Repository	Content	Format	Access
SODB	30+ spatial datasets, standardized	AnnData/SpatialData	Free, web interface
STOmicsDB	Stereo-seq and other spatial datasets	Varies	Free registration
SpatialDB	Curated spatial transcriptomics datasets	Varies	Free
10x Genomics Datasets	Visium, Xenium, Visium HD demo datasets	Vendor format + H5AD	Free
CZ CELLxGENE	scRNA-seq + growing spatial collection	AnnData	Free
Broad Single Cell Portal	scRNA-seq + spatial (Slide-seq)	Varies	Free registration
GEO	Raw data for most published spatial studies	Raw counts + coordinates	Free
Zenodo	Processed datasets from publications	Varies	Free
SpatialData (scverse)	Framework for spatial data + example datasets	SpatialData/Zarr	Free, Python API

Dataset selection guide¶

Analysis need	Recommended dataset	Why
Benchmarking spatial clustering	DLPFC (Visium)	Most widely used, enables comparison with published results
Benchmarking deconvolution	DLPFC + matching scRNA-seq	Well-annotated layers provide pseudo-ground truth
Testing segmentation methods	CosMx NSCLC or Xenium breast	High-quality imaging + transcript coordinates
Multi-resolution analysis	Mouse brain MERFISH + Visium	Same tissue, different technologies
Testing at scale (>1M cells)	Stereo-seq mouse embryo	Largest publicly available spatial dataset
Tumor microenvironment	Xenium breast or CRC CODEX	Well-characterized immune landscapes
Reference atlas for mapping	Allen Brain Cell Atlas	Gold-standard brain reference
Protein-level spatial analysis	CODEX mouse spleen or MIBI-TOF breast	Well-characterized protein panels
Multi-modal (RNA + protein)	HuBMAP datasets	Multiple modalities, same tissue
Quick exploration / tutorials	10x Genomics demo datasets	Small, well-documented, easy to download

Practical notes¶

Starting with a benchmark?

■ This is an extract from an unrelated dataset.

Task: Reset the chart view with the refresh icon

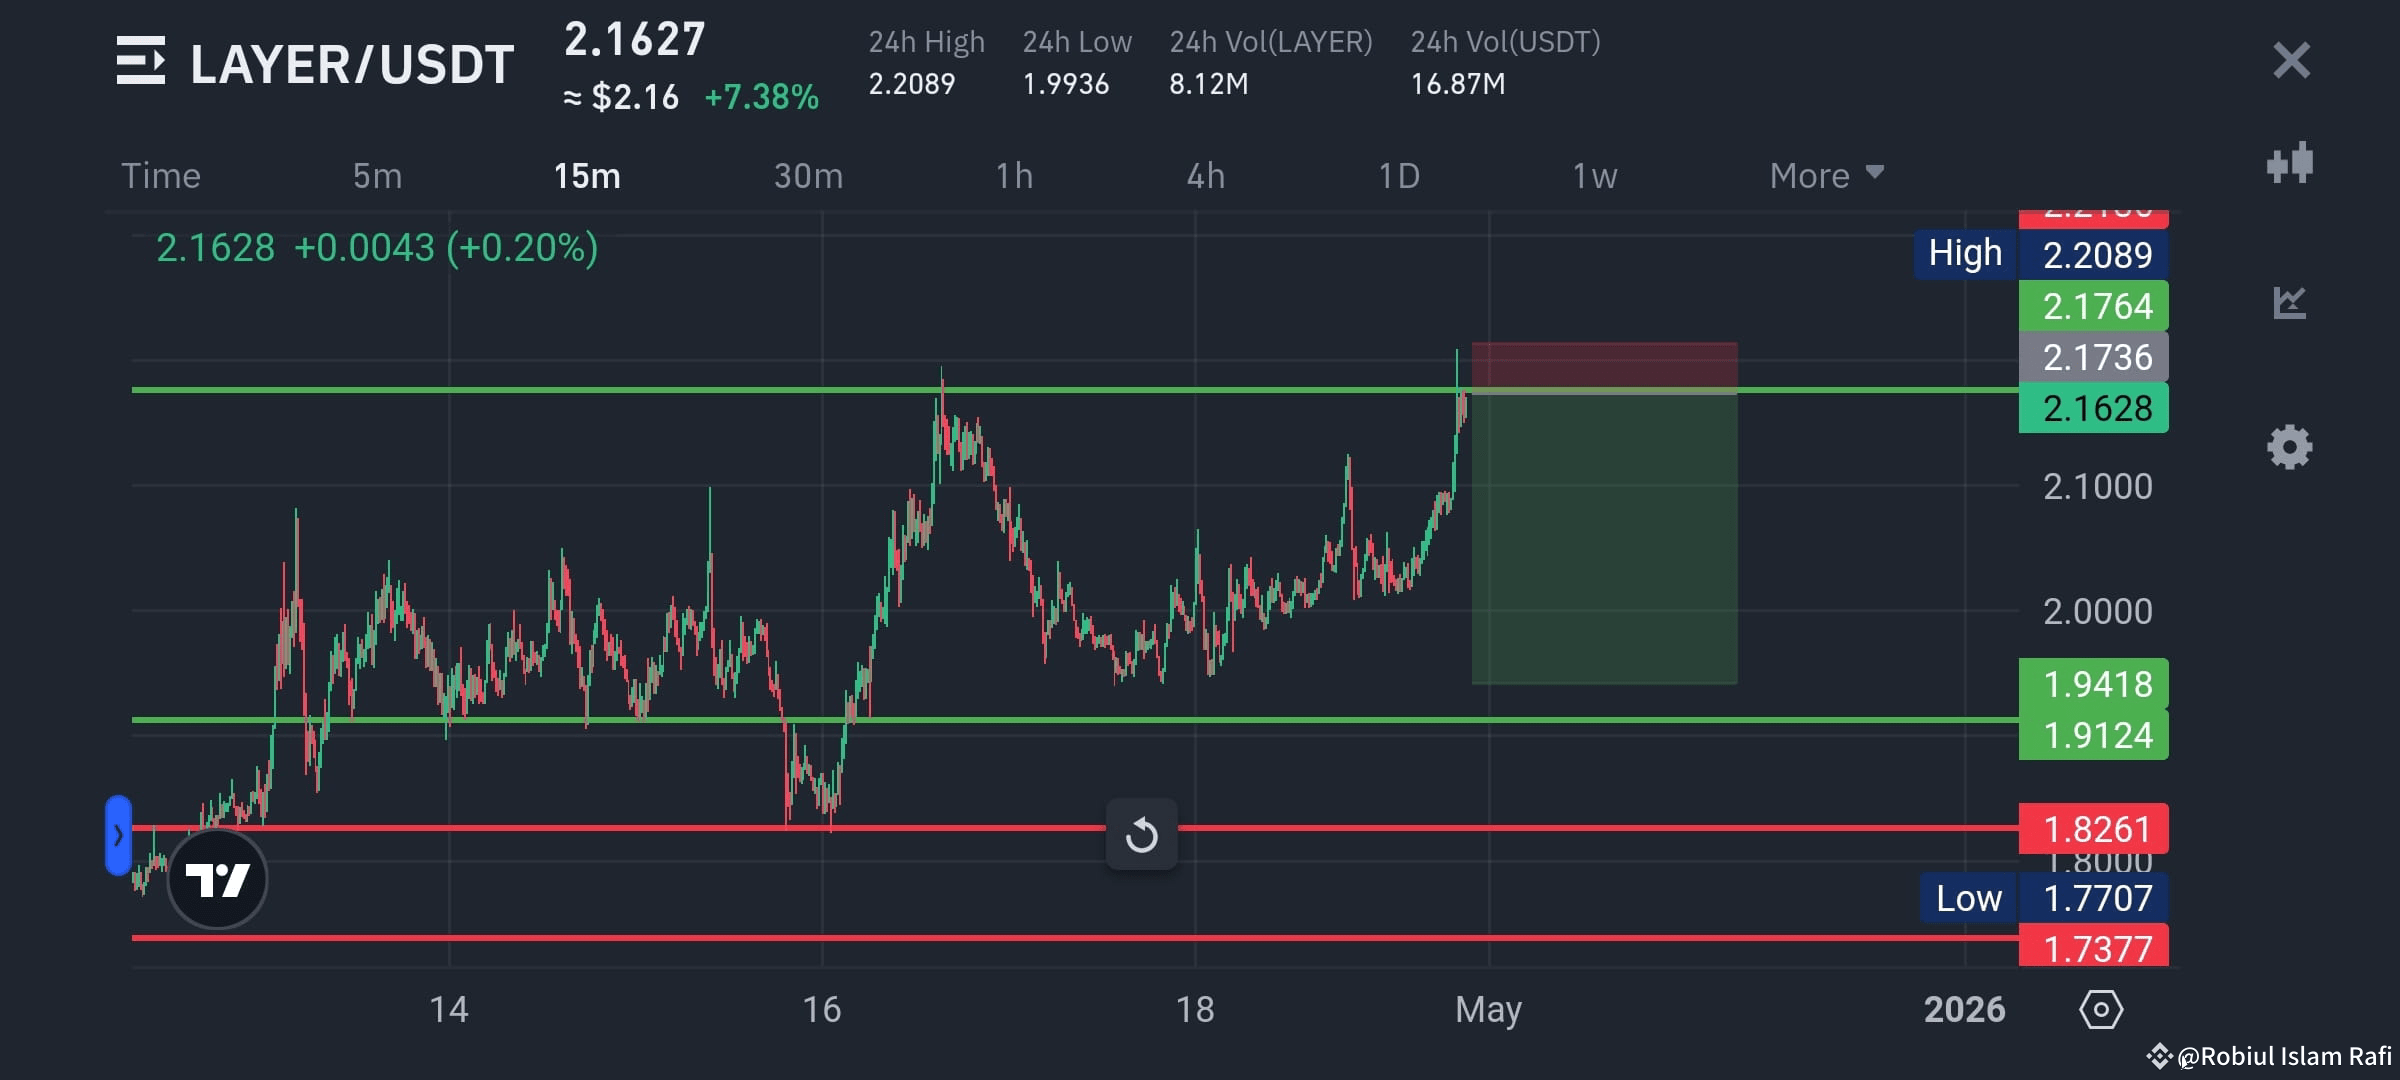Action: 1143,833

Use the DLPFC.

Despite its limitations, the DLPFC dataset is the easiest way to compare results with published methods. Use it for initial validation, then test on more challenging datasets.

Data formats

Most datasets are available in or convertible to AnnData (H5AD) format, the standard for the scverse ecosystem (Scanpy, Squidpy, SpatialData). The SpatialData framework provides loaders for many common formats and wraps spatial coordinates, images, and expression data into a unified structure.

Data size considerations. Spatial datasets can be very large. Stereo-seq and MERFISH whole-brain datasets exceed 100 GB. Plan storage and memory requirements before downloading. Many repositories offer subsets or downsampled versions for initial exploration.